■ **Check your understanding**:
[1] According to the Artemis Fowl film review, in what year did Disney purchase the rights to Artemis Fowl?
[2] Continue the Artemis Fowl film review, picking up after its last sentence.

Disney’s Artemis Fowl was never intended to be a standalone feature, but by the end credits, you’ll likely hope this is the last we see of what might be the biggest, most embarrassing whiff in 2020’s already bizarre cinematic year.
Almost as soon as the eponymous novel by Eoin Coifer was published in 2001, Hollywood has had big plans to franchise Artemis Fowl as the next Harry Potter (a plan that would go awry for many YA books and adaptations of the era). But no one could quite crack the film’s “safe” until Disney purchased the rights in 2013, hired Kenneth Branagh as director years later (fresh off his successful stint with Thor), and finally shot the thing in 2018, before subsequent theatrical delays and a global pandemic eventually forced the Mouse House to make this a streaming exclusive on Disney+ this past weekend.

■ **Record excerpts**:
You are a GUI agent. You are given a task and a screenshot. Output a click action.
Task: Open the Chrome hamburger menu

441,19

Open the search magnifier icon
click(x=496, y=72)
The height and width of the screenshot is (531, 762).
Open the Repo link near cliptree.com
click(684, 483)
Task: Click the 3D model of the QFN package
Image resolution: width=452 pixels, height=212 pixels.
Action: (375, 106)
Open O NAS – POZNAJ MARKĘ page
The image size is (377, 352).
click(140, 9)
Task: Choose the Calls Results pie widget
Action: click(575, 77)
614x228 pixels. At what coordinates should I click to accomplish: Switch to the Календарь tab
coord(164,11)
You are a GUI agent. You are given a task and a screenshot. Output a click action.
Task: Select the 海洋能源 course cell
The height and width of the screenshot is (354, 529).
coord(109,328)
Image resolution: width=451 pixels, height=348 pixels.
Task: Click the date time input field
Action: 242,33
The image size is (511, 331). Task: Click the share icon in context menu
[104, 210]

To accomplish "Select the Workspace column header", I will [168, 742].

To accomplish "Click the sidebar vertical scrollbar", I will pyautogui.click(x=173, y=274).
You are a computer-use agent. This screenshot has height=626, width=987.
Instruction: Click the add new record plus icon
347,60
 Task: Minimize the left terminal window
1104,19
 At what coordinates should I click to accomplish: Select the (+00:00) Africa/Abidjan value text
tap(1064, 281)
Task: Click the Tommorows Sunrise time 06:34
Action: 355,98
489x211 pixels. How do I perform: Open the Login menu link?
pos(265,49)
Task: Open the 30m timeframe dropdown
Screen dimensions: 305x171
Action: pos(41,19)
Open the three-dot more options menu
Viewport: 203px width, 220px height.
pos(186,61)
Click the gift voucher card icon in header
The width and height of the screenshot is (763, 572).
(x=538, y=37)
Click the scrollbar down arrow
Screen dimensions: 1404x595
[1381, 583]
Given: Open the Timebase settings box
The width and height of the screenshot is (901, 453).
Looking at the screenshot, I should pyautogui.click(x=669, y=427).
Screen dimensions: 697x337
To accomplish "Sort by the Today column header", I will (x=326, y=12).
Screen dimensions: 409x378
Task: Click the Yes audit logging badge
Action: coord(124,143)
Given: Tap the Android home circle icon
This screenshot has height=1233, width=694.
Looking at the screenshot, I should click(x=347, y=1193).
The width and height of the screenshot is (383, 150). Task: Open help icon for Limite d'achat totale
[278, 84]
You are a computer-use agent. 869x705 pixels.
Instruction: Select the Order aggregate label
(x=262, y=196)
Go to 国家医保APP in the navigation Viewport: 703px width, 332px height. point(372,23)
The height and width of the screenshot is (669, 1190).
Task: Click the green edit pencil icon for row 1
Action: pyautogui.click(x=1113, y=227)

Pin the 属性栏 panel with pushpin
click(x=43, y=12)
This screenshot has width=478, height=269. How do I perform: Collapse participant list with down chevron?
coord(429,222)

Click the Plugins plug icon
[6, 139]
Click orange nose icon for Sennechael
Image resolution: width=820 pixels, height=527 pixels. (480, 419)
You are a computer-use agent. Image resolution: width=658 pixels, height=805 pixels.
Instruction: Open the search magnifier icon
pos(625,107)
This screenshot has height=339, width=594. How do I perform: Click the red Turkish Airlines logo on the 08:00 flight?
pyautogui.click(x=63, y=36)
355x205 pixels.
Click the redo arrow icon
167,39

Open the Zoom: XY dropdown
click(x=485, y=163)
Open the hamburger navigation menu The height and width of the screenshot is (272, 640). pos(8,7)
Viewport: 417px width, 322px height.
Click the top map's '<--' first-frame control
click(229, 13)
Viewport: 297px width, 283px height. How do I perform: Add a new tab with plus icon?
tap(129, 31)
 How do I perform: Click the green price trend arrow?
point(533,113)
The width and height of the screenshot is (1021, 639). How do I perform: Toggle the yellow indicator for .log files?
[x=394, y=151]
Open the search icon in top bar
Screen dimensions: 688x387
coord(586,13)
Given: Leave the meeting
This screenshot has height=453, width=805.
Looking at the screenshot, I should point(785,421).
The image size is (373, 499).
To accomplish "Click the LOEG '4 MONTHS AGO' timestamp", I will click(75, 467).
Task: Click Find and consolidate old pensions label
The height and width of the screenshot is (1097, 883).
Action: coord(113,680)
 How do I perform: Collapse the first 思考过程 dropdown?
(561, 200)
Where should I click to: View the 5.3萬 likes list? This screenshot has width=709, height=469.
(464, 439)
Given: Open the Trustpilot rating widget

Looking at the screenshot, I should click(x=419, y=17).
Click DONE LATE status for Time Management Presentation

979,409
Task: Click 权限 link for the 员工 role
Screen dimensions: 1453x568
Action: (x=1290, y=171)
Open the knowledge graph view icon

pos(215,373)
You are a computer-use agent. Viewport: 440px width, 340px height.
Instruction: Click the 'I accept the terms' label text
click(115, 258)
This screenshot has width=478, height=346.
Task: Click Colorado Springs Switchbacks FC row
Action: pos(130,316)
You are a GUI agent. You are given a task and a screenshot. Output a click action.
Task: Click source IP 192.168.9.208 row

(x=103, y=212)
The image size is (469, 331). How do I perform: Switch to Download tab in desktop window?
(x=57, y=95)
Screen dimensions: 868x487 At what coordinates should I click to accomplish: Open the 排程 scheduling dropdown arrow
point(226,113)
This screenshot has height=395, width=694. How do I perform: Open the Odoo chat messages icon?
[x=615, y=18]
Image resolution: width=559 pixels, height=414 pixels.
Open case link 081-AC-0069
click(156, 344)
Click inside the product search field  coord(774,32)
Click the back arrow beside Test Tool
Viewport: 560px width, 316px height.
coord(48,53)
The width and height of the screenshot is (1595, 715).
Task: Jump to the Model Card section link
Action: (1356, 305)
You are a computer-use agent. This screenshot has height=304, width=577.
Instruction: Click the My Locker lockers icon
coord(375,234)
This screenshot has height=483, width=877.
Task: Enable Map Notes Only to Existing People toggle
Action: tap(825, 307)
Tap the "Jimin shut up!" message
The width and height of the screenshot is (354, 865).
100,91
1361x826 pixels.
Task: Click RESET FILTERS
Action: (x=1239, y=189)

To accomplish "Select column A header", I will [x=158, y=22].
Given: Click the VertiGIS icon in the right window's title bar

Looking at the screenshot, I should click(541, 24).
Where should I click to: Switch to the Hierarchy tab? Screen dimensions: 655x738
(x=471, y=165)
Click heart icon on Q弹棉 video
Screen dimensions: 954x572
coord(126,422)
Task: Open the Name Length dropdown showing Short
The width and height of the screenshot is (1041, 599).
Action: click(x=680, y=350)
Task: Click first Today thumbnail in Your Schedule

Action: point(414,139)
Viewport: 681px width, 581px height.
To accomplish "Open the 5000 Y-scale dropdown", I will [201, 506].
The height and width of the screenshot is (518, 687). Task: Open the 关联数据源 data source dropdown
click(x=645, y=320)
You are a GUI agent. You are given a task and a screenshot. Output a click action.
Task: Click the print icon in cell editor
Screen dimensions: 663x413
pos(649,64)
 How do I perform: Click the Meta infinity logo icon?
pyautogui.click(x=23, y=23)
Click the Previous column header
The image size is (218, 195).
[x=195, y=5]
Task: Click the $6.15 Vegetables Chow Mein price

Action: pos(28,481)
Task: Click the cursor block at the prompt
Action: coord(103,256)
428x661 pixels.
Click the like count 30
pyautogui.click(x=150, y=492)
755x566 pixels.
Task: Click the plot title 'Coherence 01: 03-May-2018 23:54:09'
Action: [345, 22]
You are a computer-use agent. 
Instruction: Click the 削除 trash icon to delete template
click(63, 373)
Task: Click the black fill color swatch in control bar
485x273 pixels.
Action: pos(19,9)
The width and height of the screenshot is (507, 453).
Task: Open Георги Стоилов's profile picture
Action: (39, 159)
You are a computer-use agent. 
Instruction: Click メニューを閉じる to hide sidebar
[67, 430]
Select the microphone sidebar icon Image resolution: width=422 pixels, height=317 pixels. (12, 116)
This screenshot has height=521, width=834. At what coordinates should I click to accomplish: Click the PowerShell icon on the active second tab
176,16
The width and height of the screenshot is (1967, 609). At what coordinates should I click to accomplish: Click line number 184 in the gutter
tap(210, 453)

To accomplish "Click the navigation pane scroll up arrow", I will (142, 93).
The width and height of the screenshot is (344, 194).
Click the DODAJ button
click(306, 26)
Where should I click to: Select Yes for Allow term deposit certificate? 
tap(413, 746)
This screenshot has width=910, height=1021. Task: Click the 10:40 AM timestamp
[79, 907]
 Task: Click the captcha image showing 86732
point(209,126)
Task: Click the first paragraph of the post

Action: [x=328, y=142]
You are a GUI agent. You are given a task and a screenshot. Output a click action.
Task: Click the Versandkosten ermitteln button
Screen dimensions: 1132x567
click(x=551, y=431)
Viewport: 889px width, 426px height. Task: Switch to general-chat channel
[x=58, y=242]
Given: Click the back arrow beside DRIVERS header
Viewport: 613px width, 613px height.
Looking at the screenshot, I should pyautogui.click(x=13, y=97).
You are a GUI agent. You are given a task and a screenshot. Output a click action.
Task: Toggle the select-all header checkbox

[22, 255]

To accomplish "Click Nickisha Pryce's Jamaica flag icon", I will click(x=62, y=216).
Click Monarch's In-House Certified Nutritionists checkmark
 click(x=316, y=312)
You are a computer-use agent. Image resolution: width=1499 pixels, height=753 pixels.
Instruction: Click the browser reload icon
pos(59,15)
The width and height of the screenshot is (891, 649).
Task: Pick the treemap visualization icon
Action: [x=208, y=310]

■ **Outputs in order**:
[1] 2013

[2]
The result? A film as messy as its development, and in many ways the purest representation of how disappointing this past year has been for fans of exciting blockbusters, especially in a moviegoing environment poised to collapse upon itself under even the smallest amount of pressure. If it’s any consolation, New Mutants is just around the corner.
The titular Artemis Fowl is a name belonging to father and son: the father (Colin Farrell) is some sort of unexplained criminal mastermind, and the son (Ferdia Shaw) is a self-described criminal mastermind who turns out to mostly be a precocious kid who likes to delegate. After his father goes missing, Artemis embarks on an elaborate staycation in his manor to draw out a military force of mystical fairies who live beneath the ground. Because…he’s smart. See, if the fairies come to him, and he does a thing, then this other thing will happen, and the macguffin will probably solve everything.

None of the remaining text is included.